Trecho para revisão =>
===

Ao considerar que a propaganda está envolvida em relações de poder não

significa dizer, porém, que os publicitários se uniram em um esforço coletivo e

autoconsciente para administrar nossas mentes. Em primeiro lugar, o discurso

publicitário se alimenta de influentes redes discursivas que operam na sociedade. Os

argumentos exibidos nos anúncios se baseiam, normalmente, em postulados formulados

nas ciências humanas que já foram diluídos no imaginário popular. Além disso, os

publicitários elaboram as mensagens comerciais com objetivos bastante imediatos:

vender este ou aquele produto, e não transformar os indivíduos em pessoas egoístas ou

autocentradas (MAZETTI, 2012).

Nesse sentido, para além de seu papel clássico (normativo) de impor

representações pré-estabelecidas – modelos de conduta, padrões de beleza, valores,

visões de mundo, entre outros – o discurso publicitário contemporâneo opera incitando

o consumidor a exercer sua liberdade, expressar a si mesmo e a ter “seu próprio estilo”.

Nesse sentido, trata-se menos de dizer como o indivíduo deve ser (ou agir) e mais de

informá-lo de que o produto em questão expressa sua individualidade e seu estilo

(ROCHA, 2011).

===

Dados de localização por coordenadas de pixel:

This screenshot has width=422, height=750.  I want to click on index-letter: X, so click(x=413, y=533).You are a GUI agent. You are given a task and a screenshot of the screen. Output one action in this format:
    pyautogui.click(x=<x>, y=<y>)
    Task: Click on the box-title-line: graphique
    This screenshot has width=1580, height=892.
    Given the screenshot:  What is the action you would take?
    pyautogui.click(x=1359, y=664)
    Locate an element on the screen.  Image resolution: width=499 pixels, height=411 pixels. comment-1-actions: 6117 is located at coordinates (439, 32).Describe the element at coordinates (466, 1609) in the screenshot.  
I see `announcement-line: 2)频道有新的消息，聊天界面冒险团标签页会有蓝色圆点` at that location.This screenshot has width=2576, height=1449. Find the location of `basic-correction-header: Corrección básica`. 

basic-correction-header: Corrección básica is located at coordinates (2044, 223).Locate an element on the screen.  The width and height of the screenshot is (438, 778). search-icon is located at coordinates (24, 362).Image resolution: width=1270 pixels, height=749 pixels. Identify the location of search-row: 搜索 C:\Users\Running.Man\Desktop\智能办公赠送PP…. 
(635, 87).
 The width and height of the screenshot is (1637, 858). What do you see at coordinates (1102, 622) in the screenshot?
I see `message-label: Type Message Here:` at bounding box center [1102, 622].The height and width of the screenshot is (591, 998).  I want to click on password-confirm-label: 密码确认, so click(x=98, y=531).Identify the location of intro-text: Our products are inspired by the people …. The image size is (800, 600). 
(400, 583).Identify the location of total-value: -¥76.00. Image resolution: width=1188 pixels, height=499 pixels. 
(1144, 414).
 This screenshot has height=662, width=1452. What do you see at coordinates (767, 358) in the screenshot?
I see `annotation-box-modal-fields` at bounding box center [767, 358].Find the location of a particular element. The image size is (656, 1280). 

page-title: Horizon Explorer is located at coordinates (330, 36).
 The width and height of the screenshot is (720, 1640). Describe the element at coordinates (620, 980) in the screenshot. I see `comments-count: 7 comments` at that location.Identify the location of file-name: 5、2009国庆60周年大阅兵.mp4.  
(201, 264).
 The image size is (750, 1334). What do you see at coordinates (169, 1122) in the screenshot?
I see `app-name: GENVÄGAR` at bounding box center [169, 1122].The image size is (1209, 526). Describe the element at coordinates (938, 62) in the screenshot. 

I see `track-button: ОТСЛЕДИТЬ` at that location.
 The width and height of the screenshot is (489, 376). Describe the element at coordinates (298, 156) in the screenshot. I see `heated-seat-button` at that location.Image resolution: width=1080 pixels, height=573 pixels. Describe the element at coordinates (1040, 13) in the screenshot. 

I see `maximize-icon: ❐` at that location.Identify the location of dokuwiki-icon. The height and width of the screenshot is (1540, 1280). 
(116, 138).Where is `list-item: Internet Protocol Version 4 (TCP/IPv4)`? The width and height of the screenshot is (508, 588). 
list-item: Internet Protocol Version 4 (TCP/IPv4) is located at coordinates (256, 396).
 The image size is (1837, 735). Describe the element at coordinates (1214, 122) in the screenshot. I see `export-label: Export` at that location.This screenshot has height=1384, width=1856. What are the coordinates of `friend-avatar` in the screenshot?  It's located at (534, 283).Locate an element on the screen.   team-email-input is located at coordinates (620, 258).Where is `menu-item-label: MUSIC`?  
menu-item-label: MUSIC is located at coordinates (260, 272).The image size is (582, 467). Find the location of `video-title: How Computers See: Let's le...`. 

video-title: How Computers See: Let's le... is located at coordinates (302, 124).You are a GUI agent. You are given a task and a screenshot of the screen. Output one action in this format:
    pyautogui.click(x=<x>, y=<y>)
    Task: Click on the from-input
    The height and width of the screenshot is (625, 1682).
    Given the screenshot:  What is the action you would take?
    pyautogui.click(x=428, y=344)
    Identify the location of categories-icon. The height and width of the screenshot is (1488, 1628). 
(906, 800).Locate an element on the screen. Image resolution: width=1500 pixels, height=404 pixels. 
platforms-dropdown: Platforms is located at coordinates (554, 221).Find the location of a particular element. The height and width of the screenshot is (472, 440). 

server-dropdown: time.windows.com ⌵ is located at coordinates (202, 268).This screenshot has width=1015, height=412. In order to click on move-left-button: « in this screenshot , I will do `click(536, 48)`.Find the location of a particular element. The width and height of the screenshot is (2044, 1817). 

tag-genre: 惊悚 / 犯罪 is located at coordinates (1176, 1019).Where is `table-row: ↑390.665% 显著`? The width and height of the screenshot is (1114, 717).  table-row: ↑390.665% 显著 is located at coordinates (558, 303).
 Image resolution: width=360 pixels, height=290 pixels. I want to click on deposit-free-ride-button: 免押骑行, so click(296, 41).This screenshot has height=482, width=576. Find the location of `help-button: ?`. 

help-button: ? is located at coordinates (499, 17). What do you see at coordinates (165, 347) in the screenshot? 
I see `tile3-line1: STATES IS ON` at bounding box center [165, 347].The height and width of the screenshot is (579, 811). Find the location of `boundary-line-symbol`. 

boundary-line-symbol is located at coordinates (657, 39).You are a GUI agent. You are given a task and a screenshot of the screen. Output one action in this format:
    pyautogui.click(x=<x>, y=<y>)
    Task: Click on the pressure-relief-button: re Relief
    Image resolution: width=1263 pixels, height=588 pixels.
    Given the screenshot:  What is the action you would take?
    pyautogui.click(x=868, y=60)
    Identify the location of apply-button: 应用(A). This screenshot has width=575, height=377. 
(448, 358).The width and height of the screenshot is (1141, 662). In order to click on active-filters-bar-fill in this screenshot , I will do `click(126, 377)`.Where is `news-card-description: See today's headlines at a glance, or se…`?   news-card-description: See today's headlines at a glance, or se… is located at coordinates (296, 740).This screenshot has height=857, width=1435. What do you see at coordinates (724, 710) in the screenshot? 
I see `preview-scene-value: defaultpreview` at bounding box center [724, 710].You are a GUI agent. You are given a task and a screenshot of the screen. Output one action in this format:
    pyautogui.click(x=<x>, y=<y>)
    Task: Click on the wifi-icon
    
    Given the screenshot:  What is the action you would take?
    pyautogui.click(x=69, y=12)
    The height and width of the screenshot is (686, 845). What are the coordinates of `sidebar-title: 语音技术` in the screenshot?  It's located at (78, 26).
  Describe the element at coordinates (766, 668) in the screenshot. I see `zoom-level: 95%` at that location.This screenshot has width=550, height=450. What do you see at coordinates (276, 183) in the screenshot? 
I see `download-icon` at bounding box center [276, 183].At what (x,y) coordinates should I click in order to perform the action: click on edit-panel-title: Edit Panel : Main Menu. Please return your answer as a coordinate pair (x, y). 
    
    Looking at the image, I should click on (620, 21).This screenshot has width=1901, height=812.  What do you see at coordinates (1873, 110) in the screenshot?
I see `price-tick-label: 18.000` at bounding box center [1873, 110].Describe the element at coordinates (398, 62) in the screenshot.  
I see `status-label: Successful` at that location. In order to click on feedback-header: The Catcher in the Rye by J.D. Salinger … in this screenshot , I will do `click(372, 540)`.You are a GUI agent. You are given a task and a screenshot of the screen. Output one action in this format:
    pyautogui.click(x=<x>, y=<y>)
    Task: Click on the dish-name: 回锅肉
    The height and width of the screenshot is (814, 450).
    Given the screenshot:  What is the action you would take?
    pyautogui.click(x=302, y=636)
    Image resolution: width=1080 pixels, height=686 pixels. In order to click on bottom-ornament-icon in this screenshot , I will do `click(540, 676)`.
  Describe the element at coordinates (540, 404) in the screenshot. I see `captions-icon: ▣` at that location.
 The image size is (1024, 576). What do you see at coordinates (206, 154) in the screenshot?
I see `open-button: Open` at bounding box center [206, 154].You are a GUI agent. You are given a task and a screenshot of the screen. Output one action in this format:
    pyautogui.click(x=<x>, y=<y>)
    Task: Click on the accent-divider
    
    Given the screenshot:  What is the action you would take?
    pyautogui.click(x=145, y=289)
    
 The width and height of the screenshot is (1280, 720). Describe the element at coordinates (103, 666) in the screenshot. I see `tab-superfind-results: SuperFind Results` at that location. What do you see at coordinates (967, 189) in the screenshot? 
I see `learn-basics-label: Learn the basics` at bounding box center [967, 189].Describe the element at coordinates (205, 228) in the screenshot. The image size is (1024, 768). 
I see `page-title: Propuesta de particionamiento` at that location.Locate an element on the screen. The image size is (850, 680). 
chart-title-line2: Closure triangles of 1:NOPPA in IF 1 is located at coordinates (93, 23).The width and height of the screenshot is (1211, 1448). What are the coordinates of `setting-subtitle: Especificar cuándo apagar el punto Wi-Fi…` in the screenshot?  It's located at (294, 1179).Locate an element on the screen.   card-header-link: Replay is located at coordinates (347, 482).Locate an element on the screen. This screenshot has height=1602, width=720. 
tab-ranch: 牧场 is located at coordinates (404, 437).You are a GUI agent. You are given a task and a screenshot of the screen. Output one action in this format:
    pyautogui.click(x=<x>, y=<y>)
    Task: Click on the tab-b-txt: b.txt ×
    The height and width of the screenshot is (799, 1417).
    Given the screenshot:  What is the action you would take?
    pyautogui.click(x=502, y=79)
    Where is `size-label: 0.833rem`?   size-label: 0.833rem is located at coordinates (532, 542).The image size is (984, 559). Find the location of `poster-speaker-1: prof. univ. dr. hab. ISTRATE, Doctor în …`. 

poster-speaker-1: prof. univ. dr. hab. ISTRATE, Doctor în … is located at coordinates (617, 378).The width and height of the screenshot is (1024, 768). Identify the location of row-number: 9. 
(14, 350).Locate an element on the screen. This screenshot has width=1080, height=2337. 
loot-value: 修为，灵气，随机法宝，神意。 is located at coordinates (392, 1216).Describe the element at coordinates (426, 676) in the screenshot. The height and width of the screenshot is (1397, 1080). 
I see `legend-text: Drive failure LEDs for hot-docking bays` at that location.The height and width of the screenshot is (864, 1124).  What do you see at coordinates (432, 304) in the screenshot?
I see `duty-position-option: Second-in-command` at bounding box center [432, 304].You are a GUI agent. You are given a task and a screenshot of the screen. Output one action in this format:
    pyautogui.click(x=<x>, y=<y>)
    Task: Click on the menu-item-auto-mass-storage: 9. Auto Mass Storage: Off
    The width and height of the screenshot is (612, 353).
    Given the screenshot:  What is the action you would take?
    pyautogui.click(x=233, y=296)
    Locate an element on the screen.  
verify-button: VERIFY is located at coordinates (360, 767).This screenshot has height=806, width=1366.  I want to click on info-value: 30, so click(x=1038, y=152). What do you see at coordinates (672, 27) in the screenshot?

===

Suas instruções => Extraia do trecho sobre propaganda, sem nenhuma alteração, a parte que começa em "visões de mundo, entre" e vai até "(ROCHA, 2011).", incluindo essas palavras. O material não tem relação com o trecho sobre propaganda.

Resultado esperado =>
visões de mundo, entre outros – o discurso publicitário contemporâneo opera incitando

o consumidor a exercer sua liberdade, expressar a si mesmo e a ter “seu próprio estilo”.

Nesse sentido, trata-se menos de dizer como o indivíduo deve ser (ou agir) e mais de

informá-lo de que o produto em questão expressa sua individualidade e seu estilo

(ROCHA, 2011).